I expect that if AIDS is still stigmatized as a “homosexual disease” – as it still is here in the US, depending on who you talk to – this will make treating the disease that much harder, too. & That’s of course in addition to the arrests & harassment LGBT people would expect under a prohibitive ban like that. Imagine, owning my books would be grounds for five years in jail.

Getting Clocked

Posted by – February 15, 2007

Three months from now, on May 15th Lambda Legal and other LGBT organizations will be “clocking in for equality” – dedicated a day to educating people and companies on workplace discrimination and diversity. They suggest people sign on to do something – wear a button, create a “safe zone” for LGBT employees, put aside a day to lobby on LGBT workplace issues – and I was thinking that this is exactly the kind of thing trans people & their allies should absolutely do, since the discrimination trans and gender variant people face is often brutal.

Maybe we can do something as a group? If you’re not a “joiner” I’m sure there’s still something you can do individually. Think about it: you’ve got three months.

Not Transitioning

Posted by – February 12, 2007

For me, the sign that Betty was kind of transitioning under my nose was when she didn’t want to act as a male anymore. She felt she wasn’t transitioning. I called foul.

Sometimes it’s like trans folk do everything except SAY you’re transitioning.

& Since we just heard from yet another person who formerly identified as a crossdresser who then started using transgender who now worries she’s truly transsexual, I want to see any marriage that ends because of transness end without the kind of bitterness that’s too frequently the case. I’d rather be more optimistic & say my goal is to keep the marriages from ending, but I’ve gotten to a point where containing the damage seems like more than enough to accomplish.

It’s as if there is something built into transness that makes it especially hard on partners: trans people don’t want to be trans, don’t want to hurt their loves ones, don’t want to up-end their own lives. Who would? That part is easy to understand. Trans people don’t want to be trans but are sometimes still actively but subconsciously moving toward transition and even beginning to without saying “I have made up my mind to transition.”
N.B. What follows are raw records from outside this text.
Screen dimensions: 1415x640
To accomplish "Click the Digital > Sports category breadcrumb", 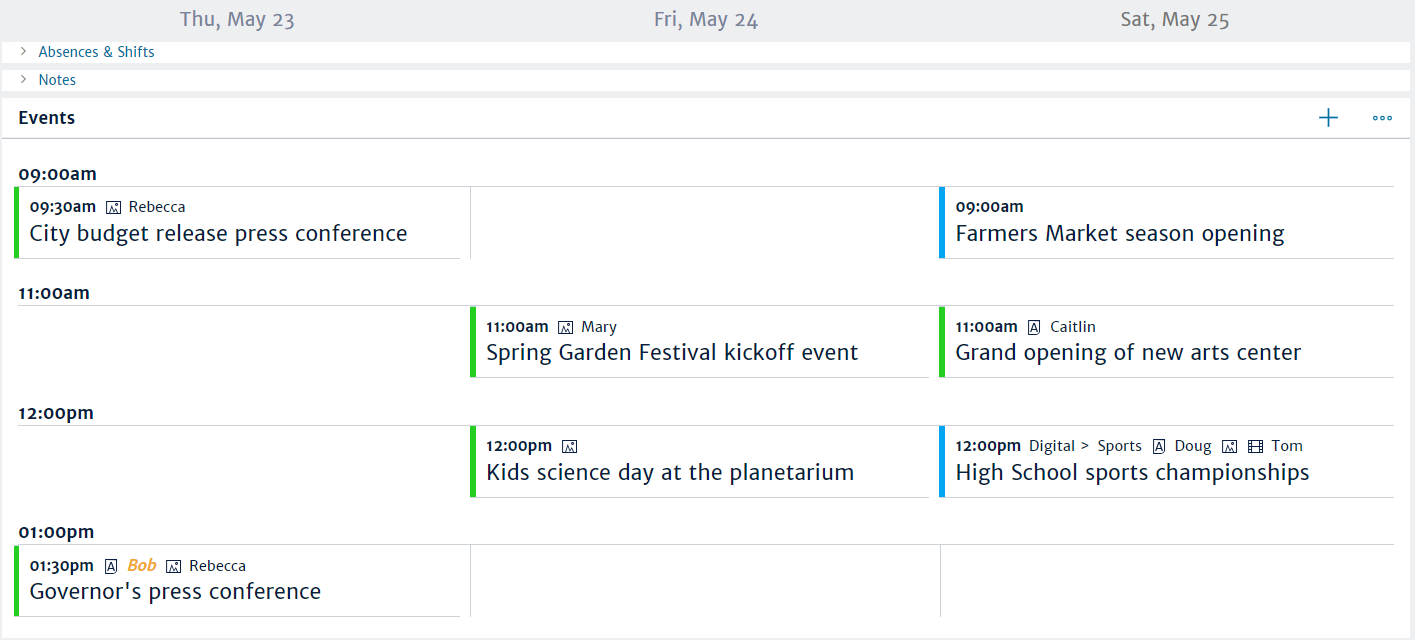I will [1086, 445].
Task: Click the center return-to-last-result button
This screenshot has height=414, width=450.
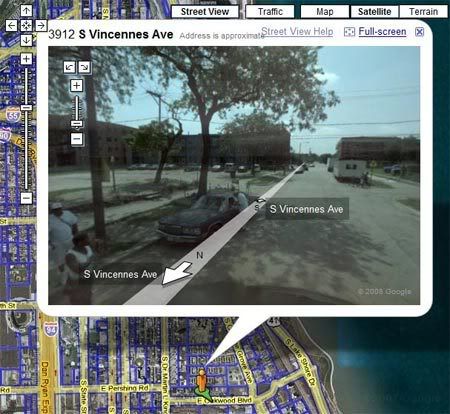Action: pyautogui.click(x=26, y=26)

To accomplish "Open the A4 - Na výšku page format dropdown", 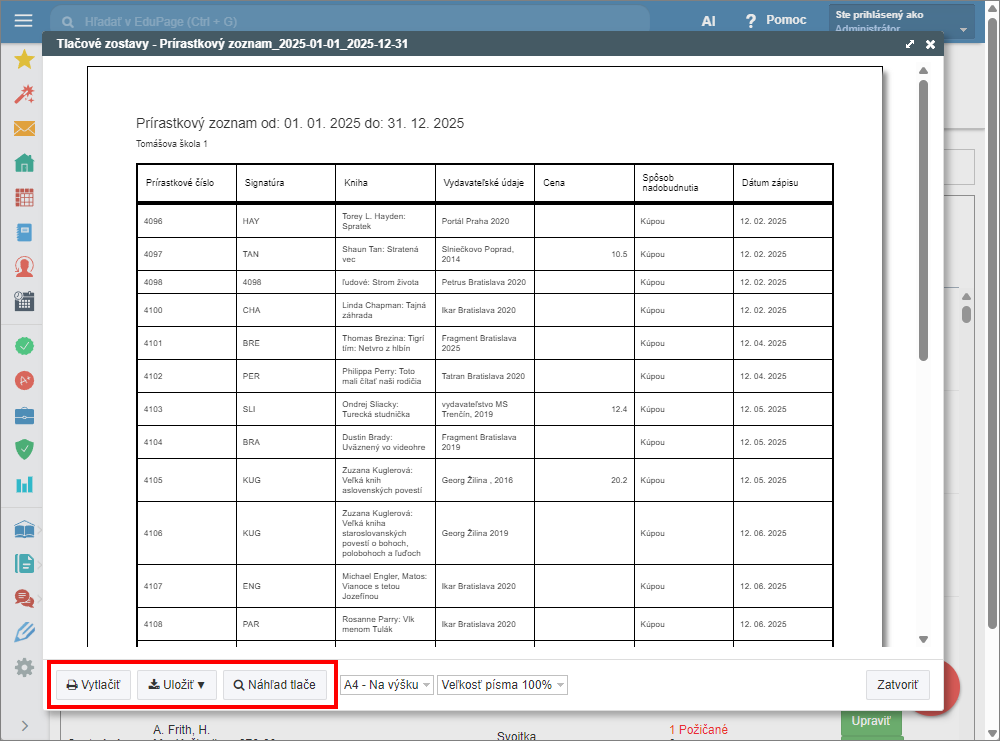I will [x=387, y=685].
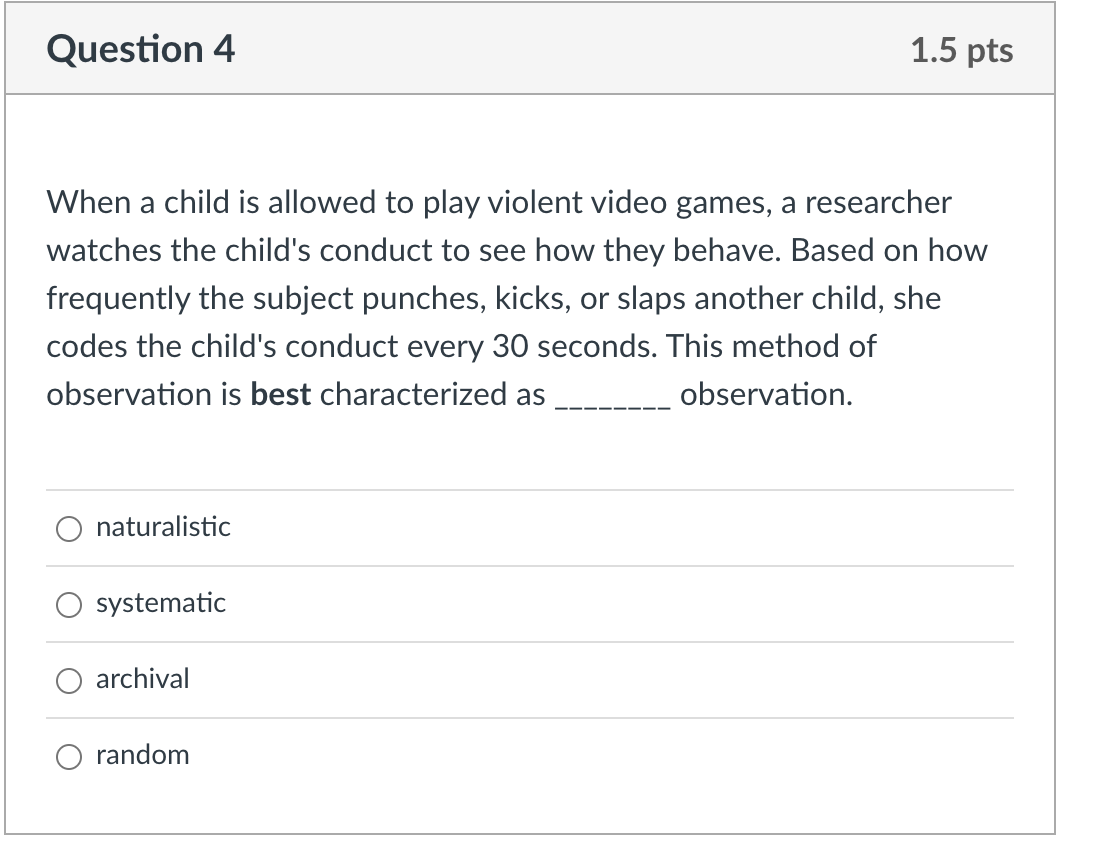The image size is (1100, 858).
Task: Select the random radio button
Action: click(x=68, y=756)
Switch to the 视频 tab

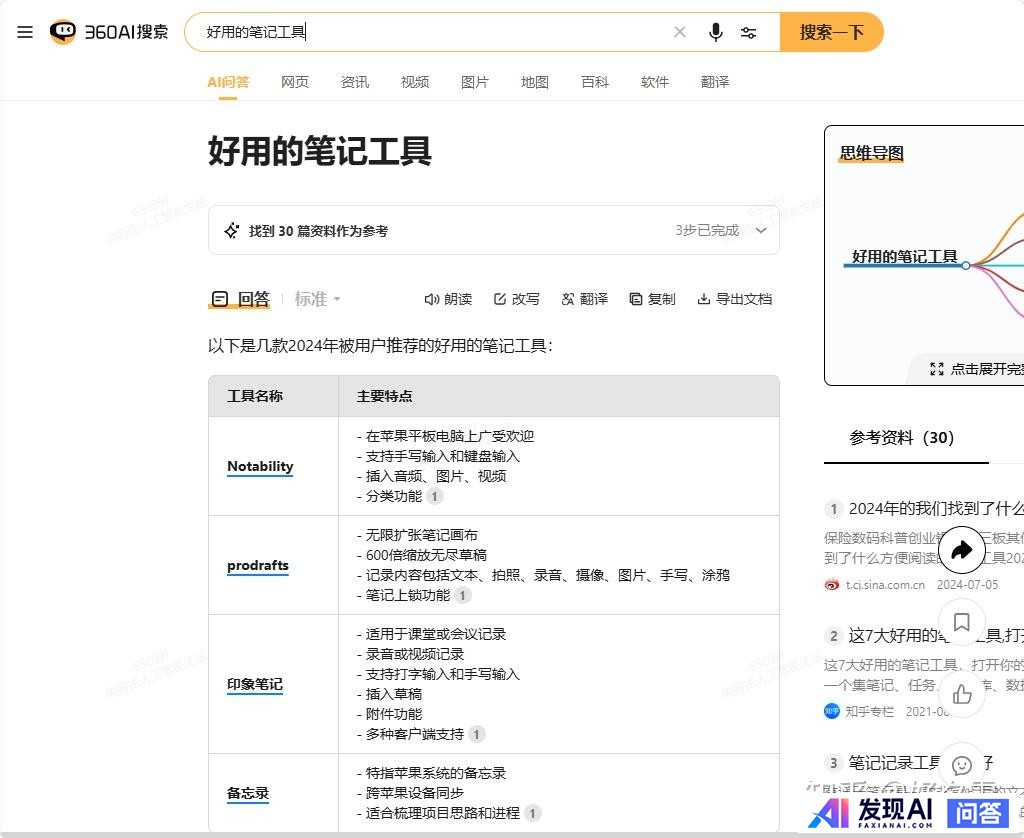click(x=415, y=82)
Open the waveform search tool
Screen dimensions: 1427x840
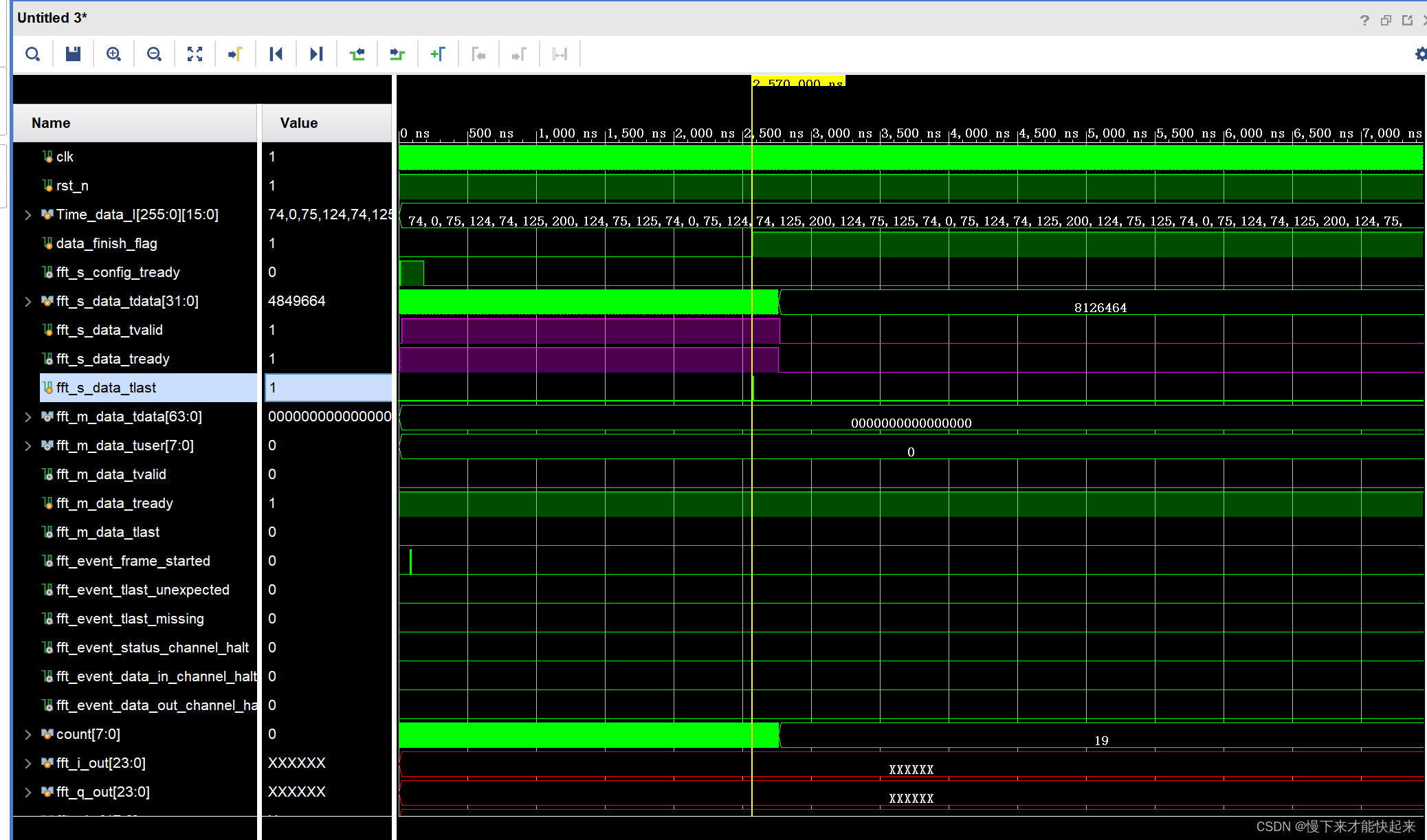coord(32,54)
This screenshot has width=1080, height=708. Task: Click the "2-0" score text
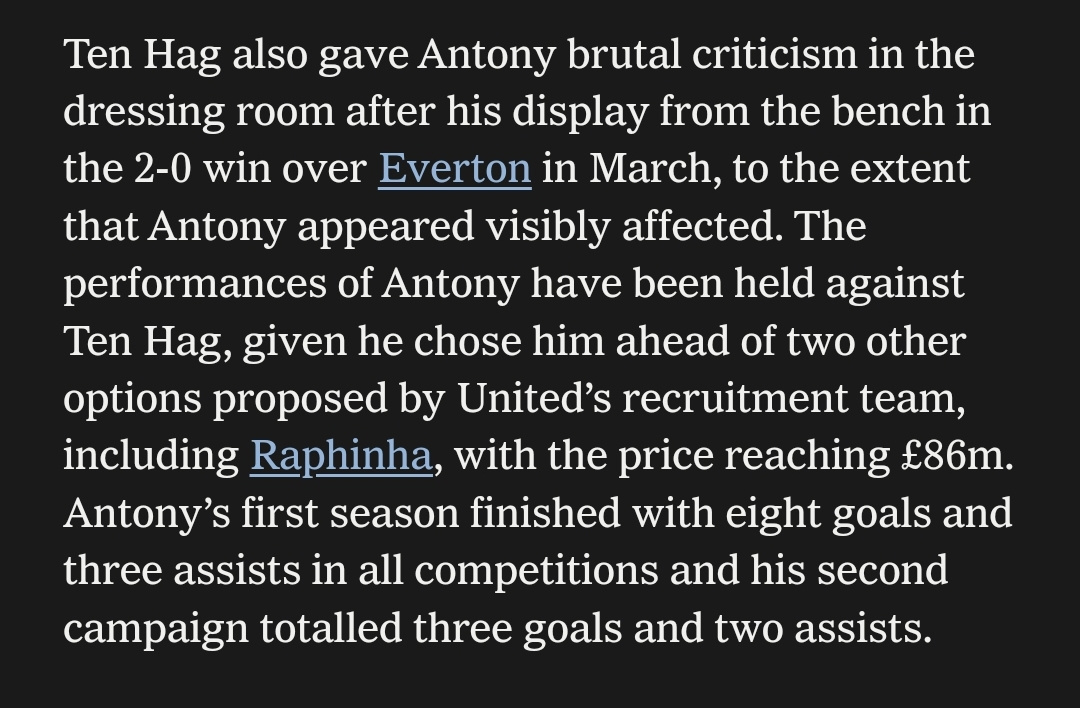pyautogui.click(x=163, y=169)
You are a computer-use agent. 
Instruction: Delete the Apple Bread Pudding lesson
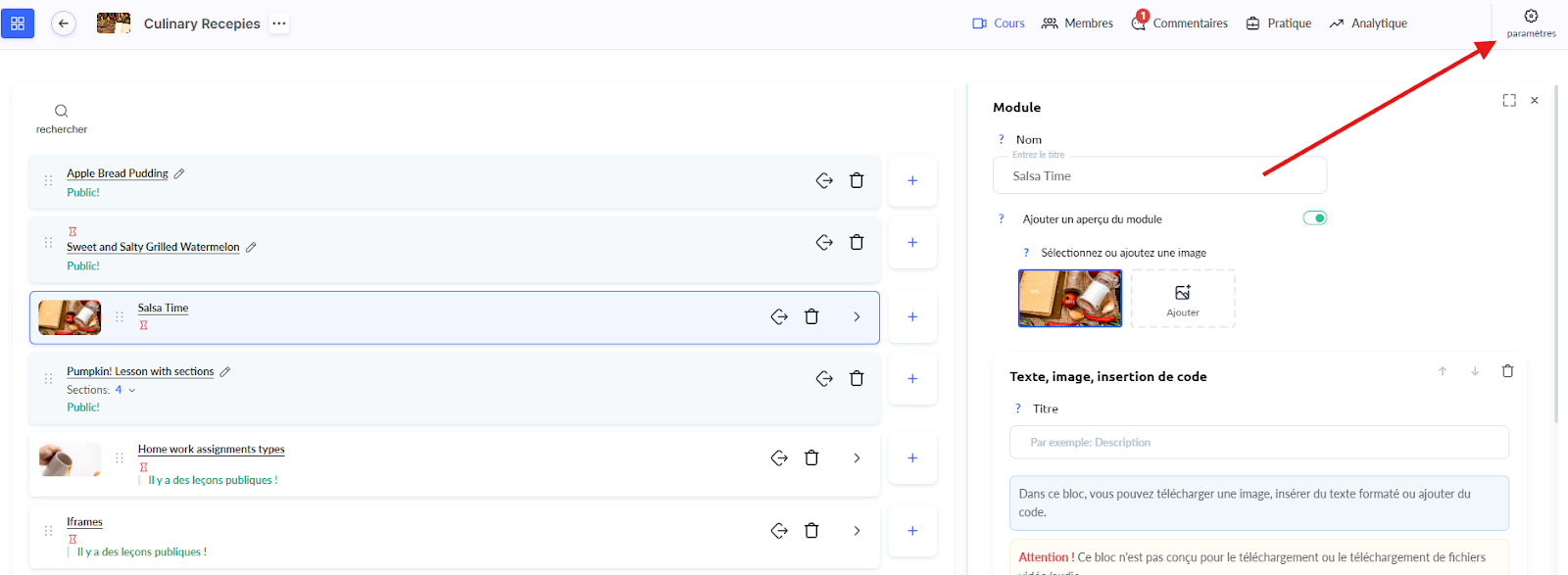(857, 180)
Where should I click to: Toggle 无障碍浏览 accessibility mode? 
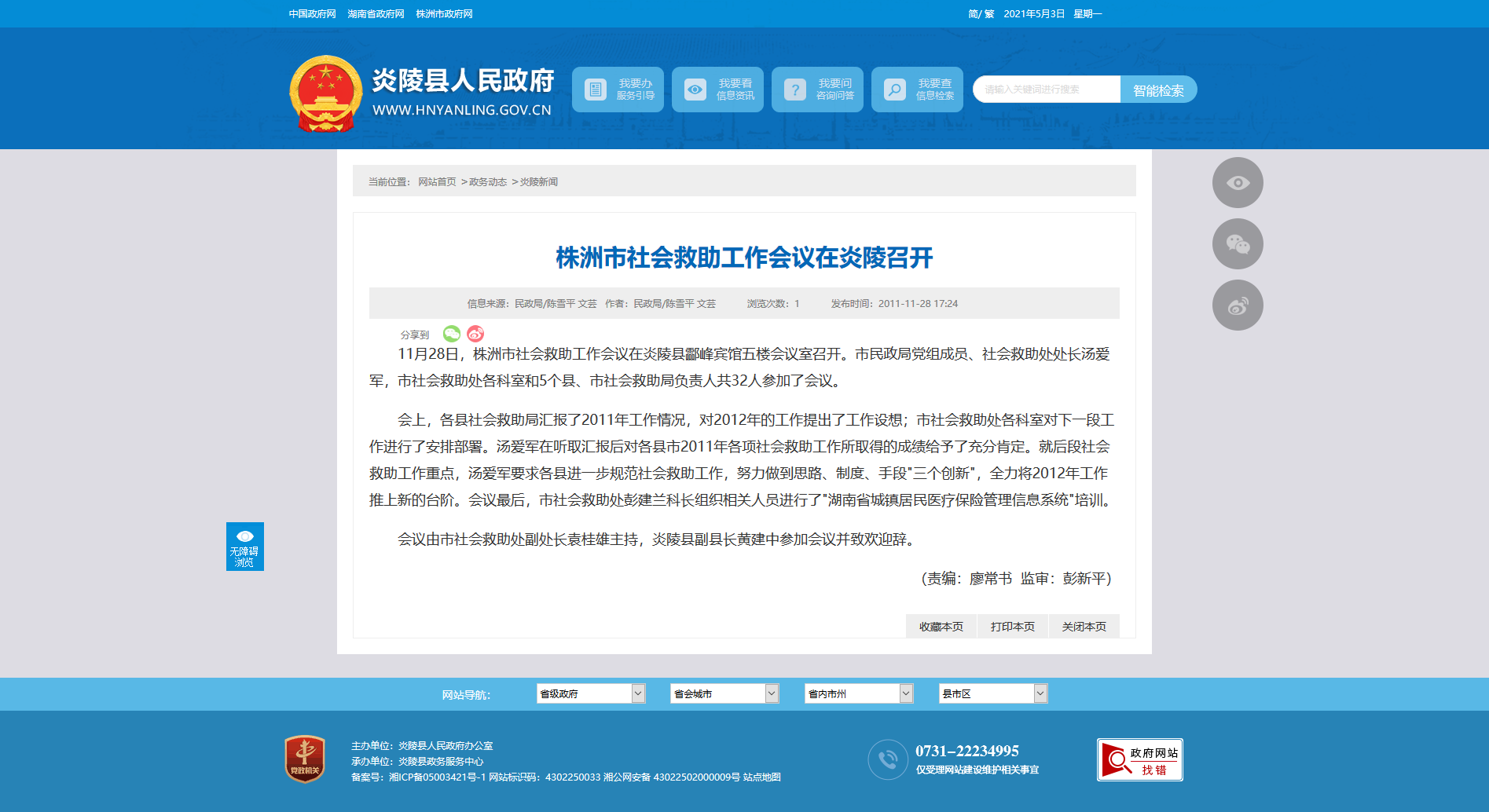tap(244, 547)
Unfortunately that gives lie to all the hoo-ha about trust & communication that we’re all always hearing about. When the trans person isn’t accurately communicating what we, their partners, see going on right before our eyes, we can’t trust what we’re hearing, and start to judge the situation beyond and despite what the trans person might be saying.

Some of the problem of course is defining what transition is, exactly. As Caprice pointed out in the thread on the boards where we’re discussing this, “Partners may see ‘transition’ differently than the transperson. A TG may think that transitioning is changing to be a woman. A partner may consider transitioning to be becoming anything that is not-man.”

But of course for someone like me, “not man” is entirely acceptable while “woman” is not. For others, “not man” is unacceptable. Judging the difference between the way the trans person defines transition and how the partner does seems like a huge part of this, but it’s not all of it: some of it too is about the trans person recognizing the change.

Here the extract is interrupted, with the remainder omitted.